Management and Investigations
- Basic blood tests, cardiac screening, morning serum testosterone levels.
- Lifestyle changes, manage cardiovascular risks, psychotherapy, pharmacological treatments.
- Pharmacological Means: PDE5 inhibitors, intracavernosal injections, prostheses.
- Contraindications: PDE5 inhibitors with nitrates.
Prostate Issues
Benign Prostatic Hyperplasia (BPH)
- Common, affects 25% of men over 50.
- Symptoms: FUNWISE mnemonic (Frequency, Urgency, Nocturia, Weak stream, Intermittency, Straining, Emptying).
- Signs: Smooth, firm prostate on DRE.
- Complications: Urinary retention, syncope, recurrent UTIs.
- Management: Lifestyle changes, pharmacological treatments (Tamsulosin, Dutasteride).
- Investigations: Urinalysis, PSA levels.
Prostate Cancer
- Second most common cancer in men.
- Risk Factors: Family history, including breast cancer.
- Screening: PSA testing, not generally recommended without risk factors.
- Signs: Hard, nodular prostate, asymmetry.
- Management: Specialist referral, MRI, ultrasound, potential biopsy.
Urinary Tract Infections (UTIs) and Urosepsis
- More common in females; E. coli most common cause.
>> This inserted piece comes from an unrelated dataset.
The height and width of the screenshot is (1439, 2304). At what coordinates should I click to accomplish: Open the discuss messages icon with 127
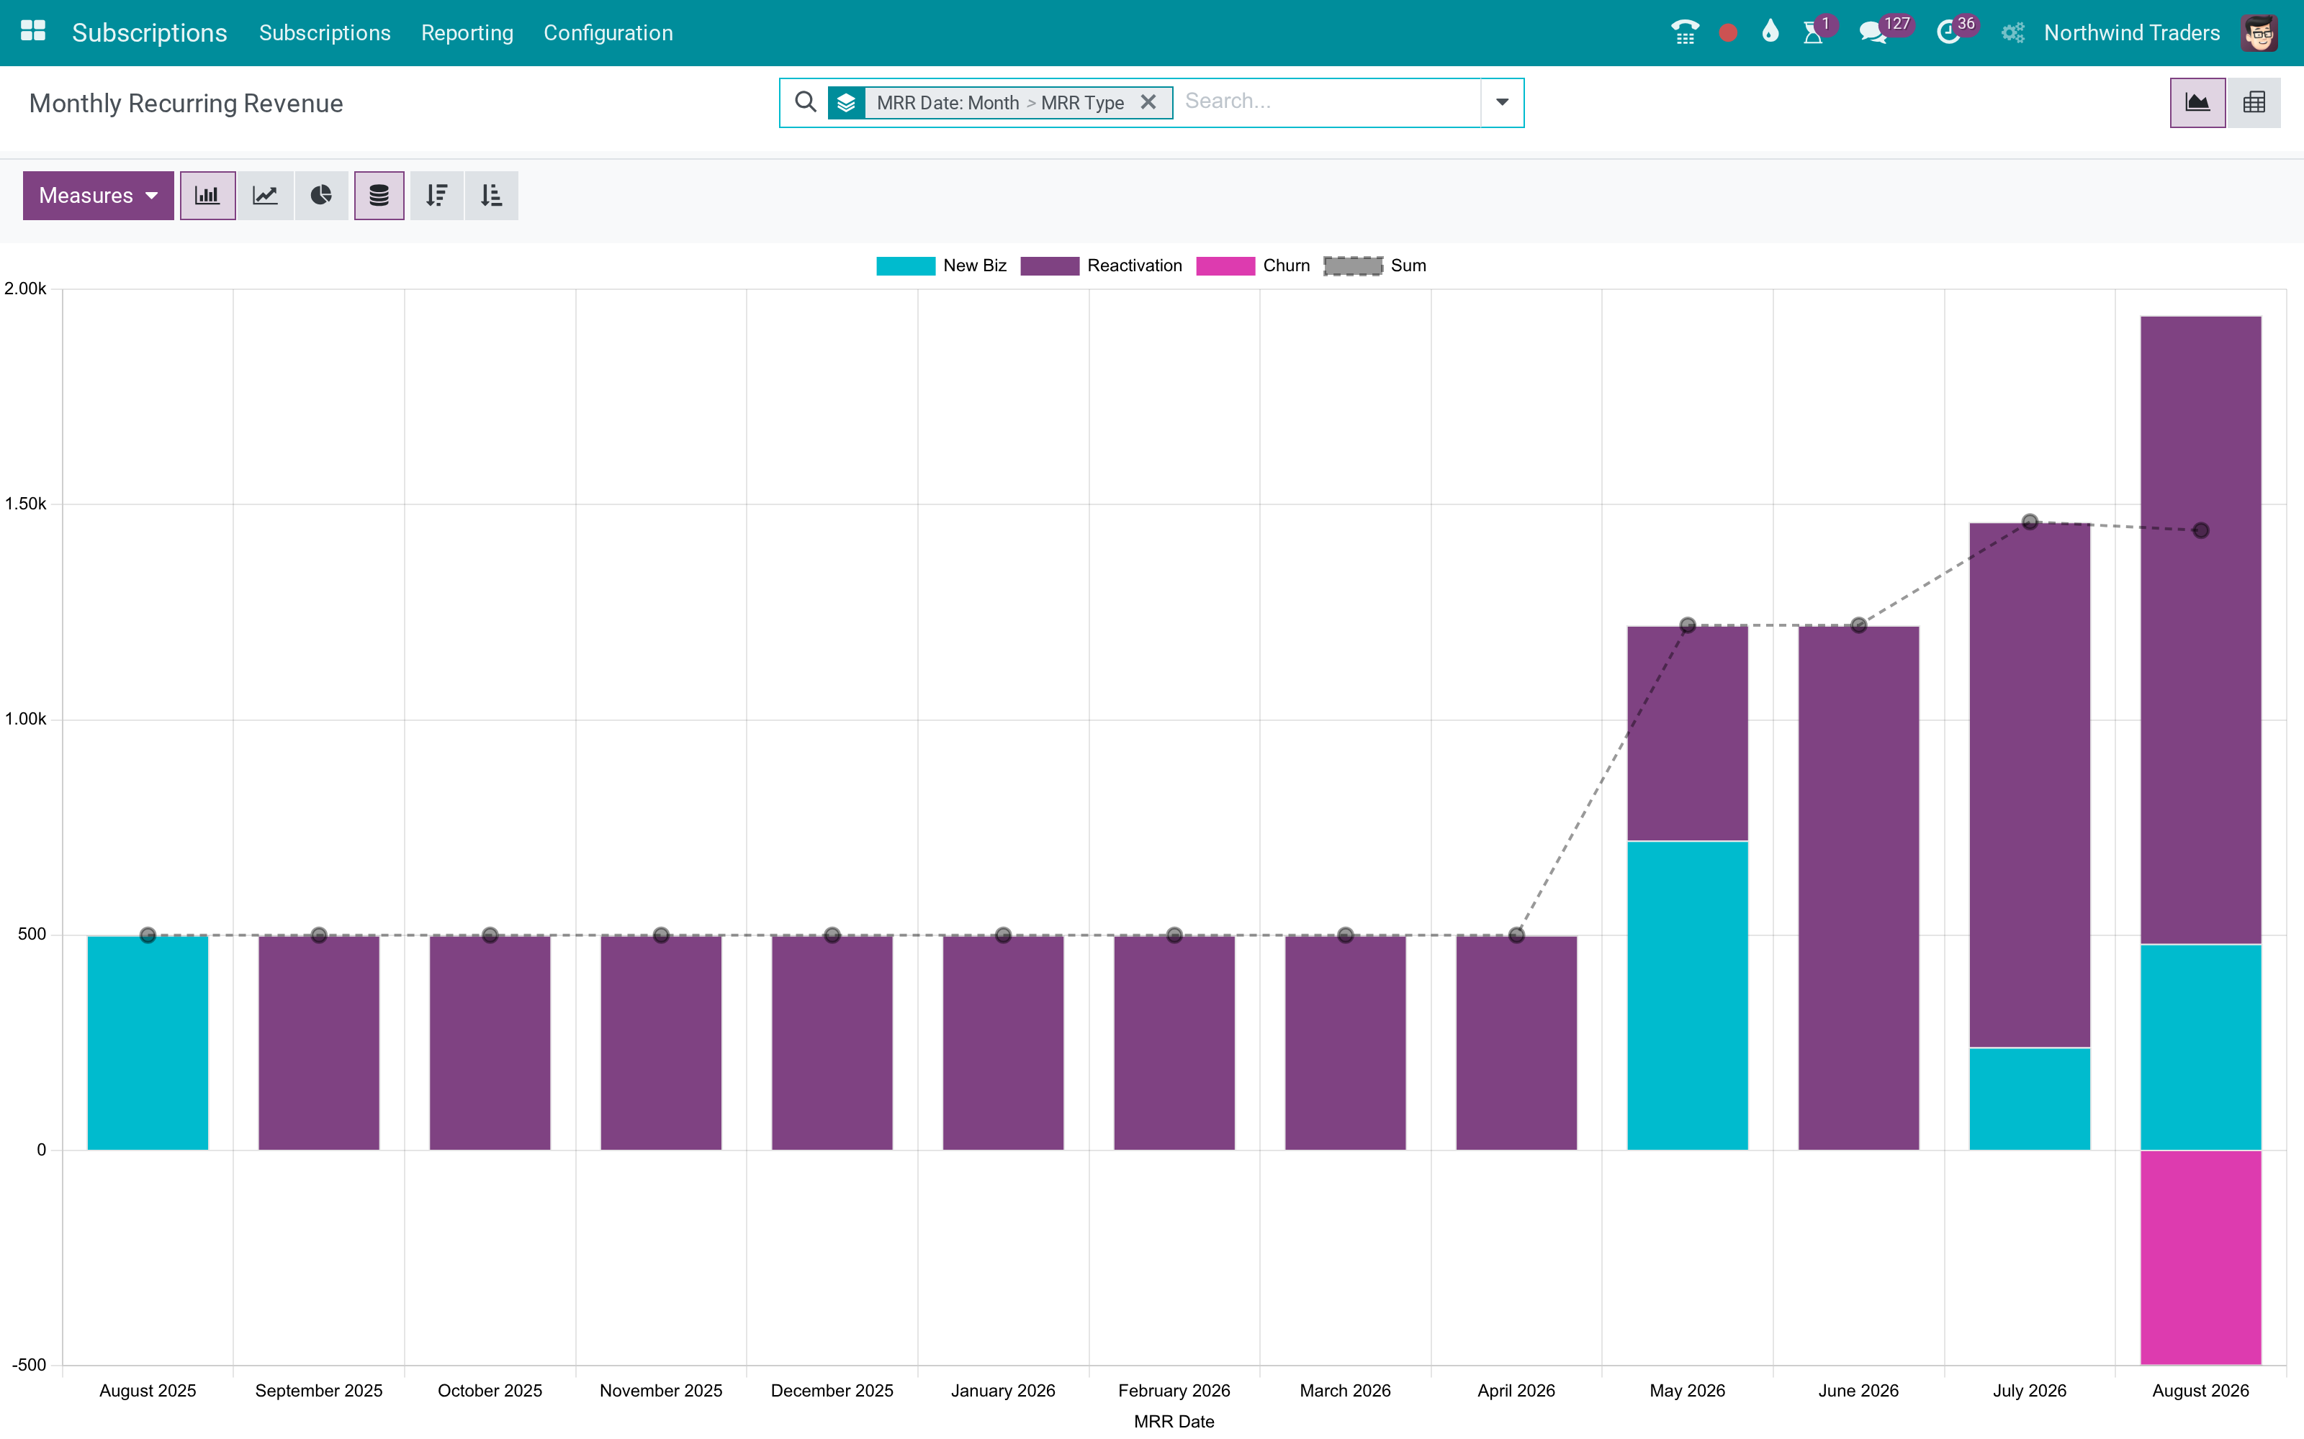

- Symptoms: Dysuria, frequency, urgency, flank pain.
- Investigations: Urine dipstick, midstream urine, ultrasound for structural issues.
- Management: Antibiotics, referral to ED for severe cases.
Sexually Transmitted Infections (STIs)
Testing and Management
- Testing Guidelines: Hepatitis B, C, HIV, syphilis, chlamydia, gonorrhea.
- Risk Groups: Men who have sex with men (MSM), pregnant individuals, sex workers.
- Management: Contact tracing, antibiotics for specific STIs.
Specific STIs
- Gonorrhea: Mucopurulent discharge, treated with IM ceftriaxone and oral azithromycin.
- Chlamydia: Often asymptomatic, managed with doxycycline or azithromycin.
- Herpes Simplex Virus (HSV): Painful vesicular lesions, managed with antivirals.
- Syphilis: Stages include primary (painless chancre), secondary (rash), tertiary (organ damage), treated with Benzathine penicillin.
Other Conditions
- HPV: Genital warts, management includes cryotherapy, immune modulators.
- Molluscum Contagiosum: Skin-to-skin transmission, management includes cryotherapy.
Scrotal Swellings
- Painless Lumps: Hydrocele, testicular cancer, epididymal cysts.
- Painful Lumps: Testicular torsion (emergency), epididymo-orchitis, inguinal hernias.
Hematuria
- Types: Microscopic, macroscopic.
- Causes: Infection, malignancy, nephritic syndrome, stones.
- Diagnosis: Urine dipstick, imaging.
- Management: Treat underlying cause, repeat testing.
Note: These notes encapsulate the lecture's main points and are meant for review and study purposes.